I did a post on what to ask your vendors here: https://www.instagram.com/p/C9h5jVYK5Zc/. Lawyers need clear answers on what happens to their data and how it's being used. When choosing a vendor, it's also important to understand output accuracy and the AI product roadmap as it relates to legal work - you are engaging in a marriage to a software company you know will continue to improve for your purposes.

• Ted Theodoropoulos, CEO @ Infodash

Firms should ask where and how data is stored, whether it’s isolated by client, and if it’s used for training. Look for vendors that run on secure environments like Microsoft Azure and support customer-managed encryption keys. Transparency around data flows and integration with existing infrastructure is essential.

• Jenna Earnshaw, Co-Founder & COO @ Wisedocs

Lawyers and law firms should ensure that any legal AI vendor follows strict security protocols, such as SOC 2 Type 2, HIPAA, PIPEDA, and PHIPA compliance, along with role-based access control (RBAC), multi-factor authentication (MFA), and regular security audits to protect sensitive legal data. They should ensure the AI vendor is not using third party models or sharing data with AI model providers and the deployment of their AI is secure and limited. Additionally, firms should assess whether the AI system includes human-in-the-loop (HITL) oversight to mitigate hallucinations and organizational risks, ensuring accuracy and reliability in legal workflows.
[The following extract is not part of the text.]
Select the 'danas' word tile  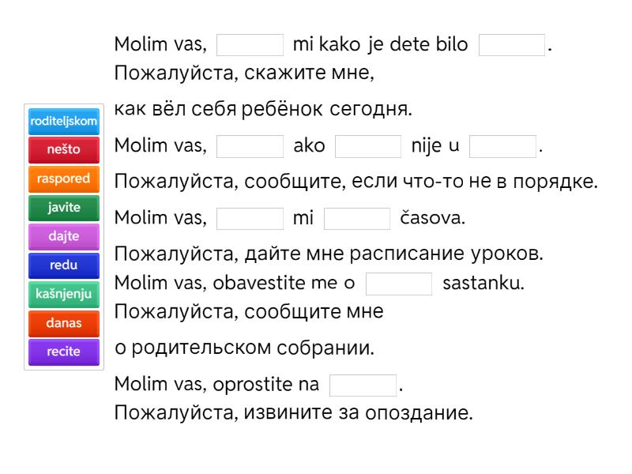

• Gila Hayat, CTO & Co-Founder @ Darrow

When choosing a legal AI vendor, it’s important to make sure it follows top-tier security standards and has a solid track record when it comes to protecting data.Don’t forget the contract: make sure it includes strong confidentiality terms so your clients’ data stays protected and compliant. Trusting the human and knowing the team: the legal tech scene is tight and personal, hop on a call with one of the team members to make sure you’re doing business with a trustworthy partner.

• Sigge Labor, CTO & Co-Founder @ Legora | Jonathan Williams, Head of France @ Legora

You should understand whether a vendor’s AI models are trained on user data, this is a critical distinction. Vendors that fine-tune or improve their models using client input may pose significant privacy risks, especially if sensitive information is involved. It’s important to evaluate whether specially trained or fine-tuned models offer enough added value to justify the potential trade-off in privacy.

• Gary Sangha, CEO @ LexCheck Inc.

Lawyers and law firms should understand what information they are sharing through the AI tool, as it is often personally identifiable information or subject to confidentiality. They should confirm whether the vendor is compliant with frameworks like SOC-2 which ensures rigorous controls for data protection and ensure that data is encrypted and securely processed. Reviewing how the tool handles data protection helps ensure it aligns with the firm's security and privacy policies.

• Tom Martin, CEO & Founder @ Lawdroid

Lawyers need to ask questions: 1) Do you employ encryption? 2) Do you train on data I submit to you? 3) Do you take precautions to mask PII? 4) Can I control how long the data is retained?

By carefully evaluating security credentials, vendor practices, and model usage policies, lawyers can responsibility and confidently employ generative AI tools to improve their delivery of legal services. As these technologies evolve, best practices for security and implementation will also evolve, making it important for lawyers to continue following industry updates and new best practices.